In summary, this study makes several important contributions to the literature. We provide a first-time verification of the usefulness of thermal IR-imaging in the classical stress laboratory setting. Thermal imprints (precisely, corrugator, nose tip, perioral and chin temperatures) reliably depict stress-induced change over time. While nose tip and perioral temperatures are the strongest candidates when it comes to predicting change, correlation analyses show that corrugator and chin temperatures also capture the experiential nature of anticipatory and acute stress. In contrast to the established stress markers, the thermal imprints form a non-specific set of measures that respond in a similar way to the different phases of the stress cycle. We conclude that when looking to characterize complex physiological states over the time course of a given stress cycle, the established autonomous stress markers (e.g., heart rate and finger temperature) are more suitable than the thermal imprints.

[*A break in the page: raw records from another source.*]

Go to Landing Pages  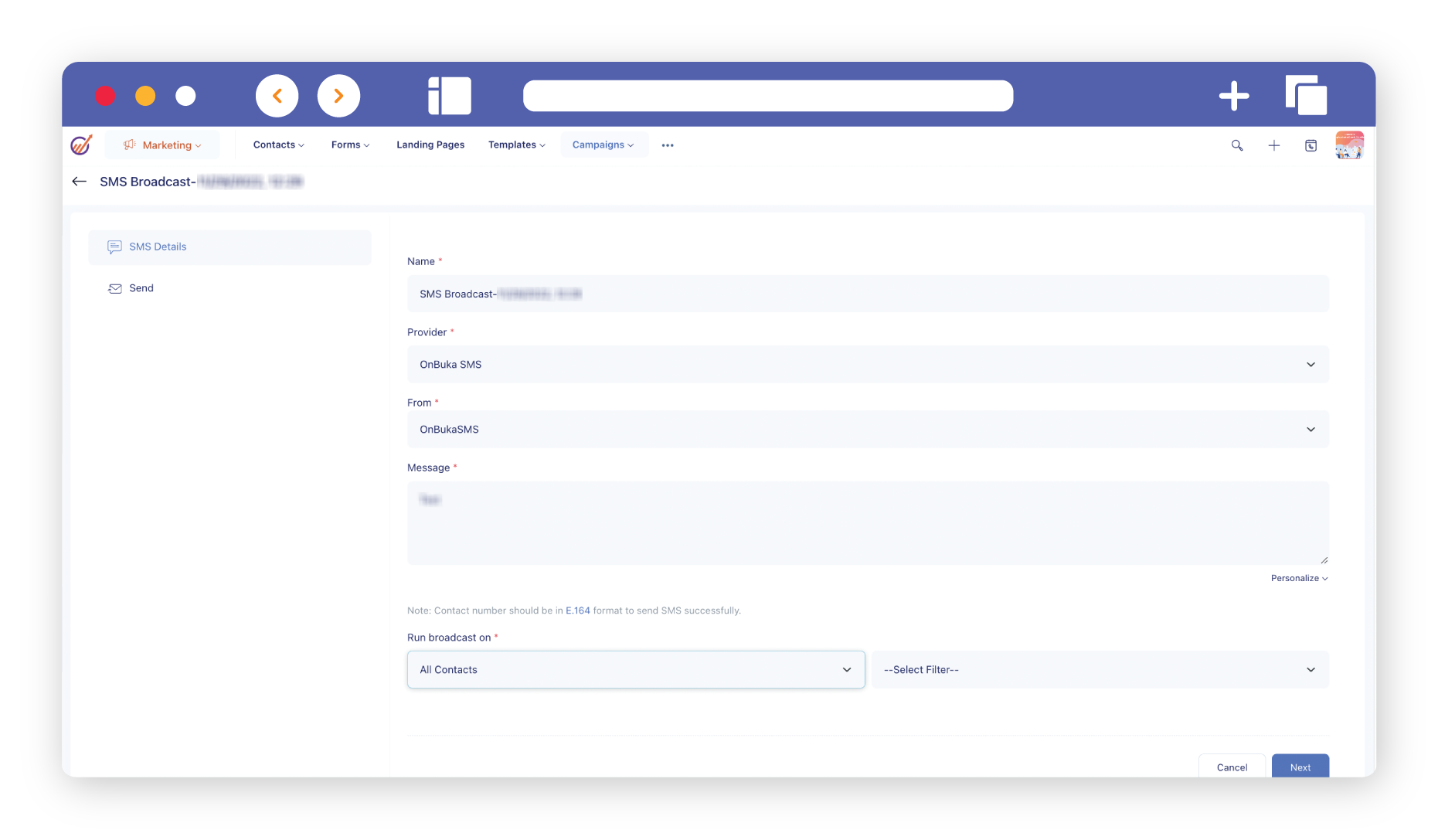tap(430, 145)
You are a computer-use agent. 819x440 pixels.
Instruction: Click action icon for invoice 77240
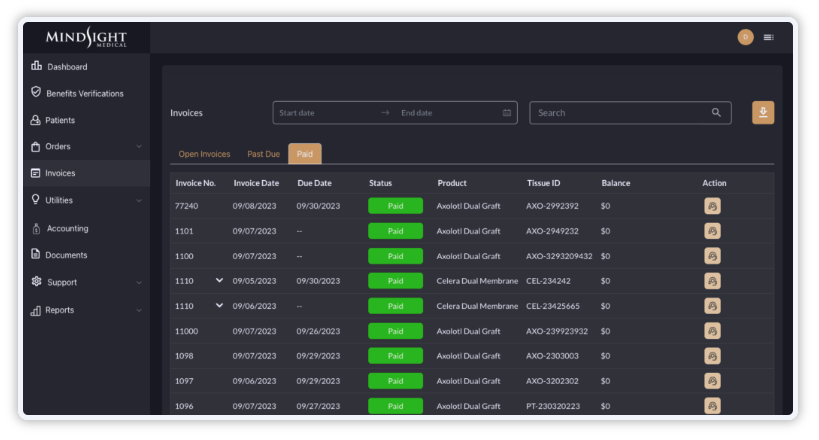tap(712, 206)
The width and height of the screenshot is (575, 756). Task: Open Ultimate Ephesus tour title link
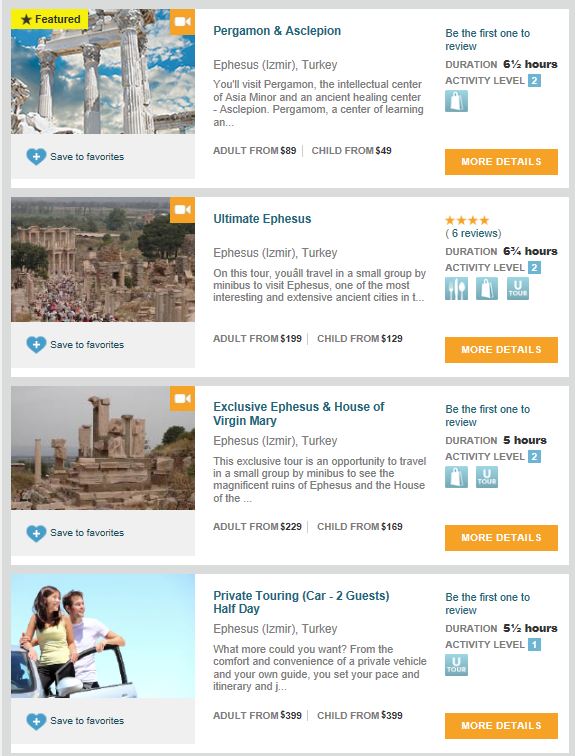pos(262,219)
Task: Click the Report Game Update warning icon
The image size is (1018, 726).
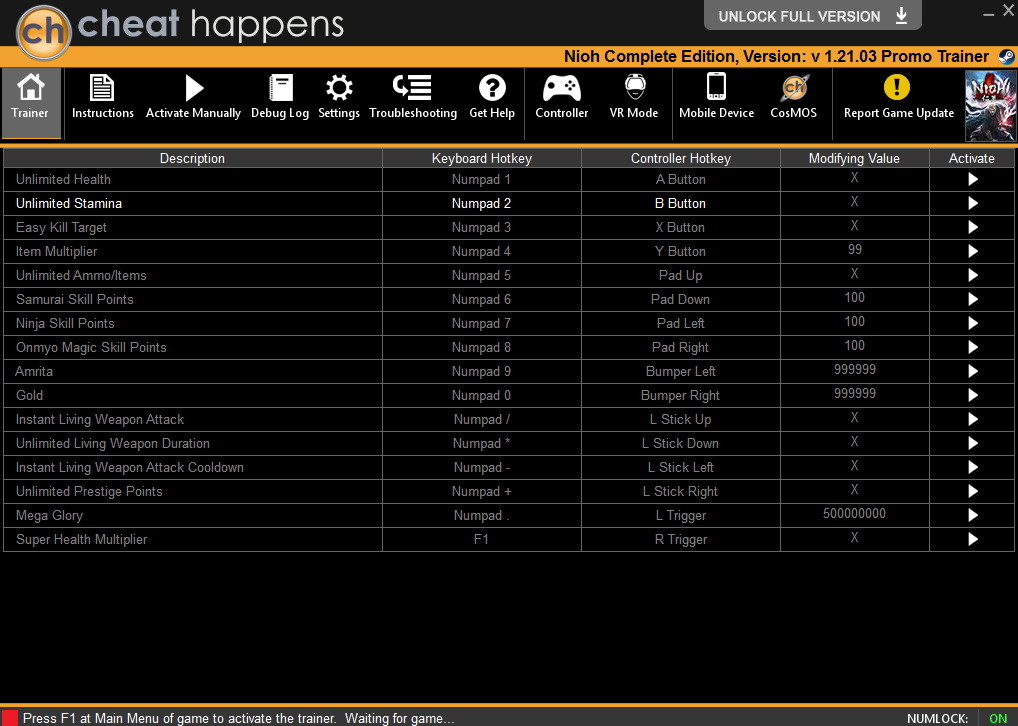Action: click(897, 87)
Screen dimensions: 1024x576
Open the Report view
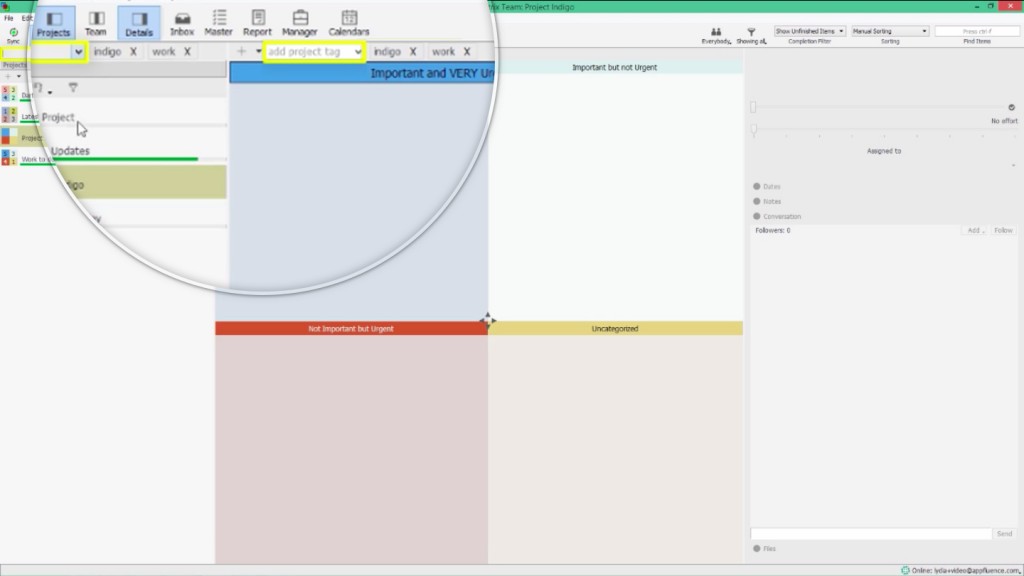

If, however, research aims for covert recordings or focusses on special populations which show difficulties in complying with the standard instruments of data collection, contact-free, non-invasive thermal IR-imaging may be the method of choice. The use of IR-imaging may also be particularly beneficial in the domain of psychophysiological covariance research. Modern thermal imaging systems can provide adequate temperature sensitivity and spatial resolution without being dramatically expensive (the cost of an average performance system does not exceed the price of good-quality biosignal recording systems). Also, the employment of thermal IR-imaging does not require any time-consuming preparations or special skills. The field would profit from the development of software packages facilitating data analysis, however. Overall, this technique could be easily integrated in neuro-psycho-physiology experimental settings.

Our analyses additionally give an overview of the potency with which CPT and TSST trigger responses in the different phases of the stress cycle, and how a large range of stress markers respond per stress test and phase. This overview may serve as a useful tool for the targeted selection of the most potent combinations of tests and markers in future research. Both the ANOVA and the correlation results, for example, illustrate that a psychosocial challenge is more qualified than a physical challenge to bring out anticipatory stress. In the study of anticipatory stress, focusing on the TSST and assessing heart rate and temperature indices would thus be indicated. Finally, we present a new multivariate analysis approach in behavioral stress research. The claim has been raised that to accurately represent the multidimensional nature of stress, multiple measures across multiple branches of the stress system should be assessed [54]. MVPAs provide an elegant method for exploring complex data sets: Instead of considering the correlations between single variables, they make predictions based on the underlying patterns across numerous variables. In the field of stress research, the application of MPVAs to predict vulnerability for psychopathology based on various indices of stress sensitivity, for example, would constitute an exiting future usage of this technique.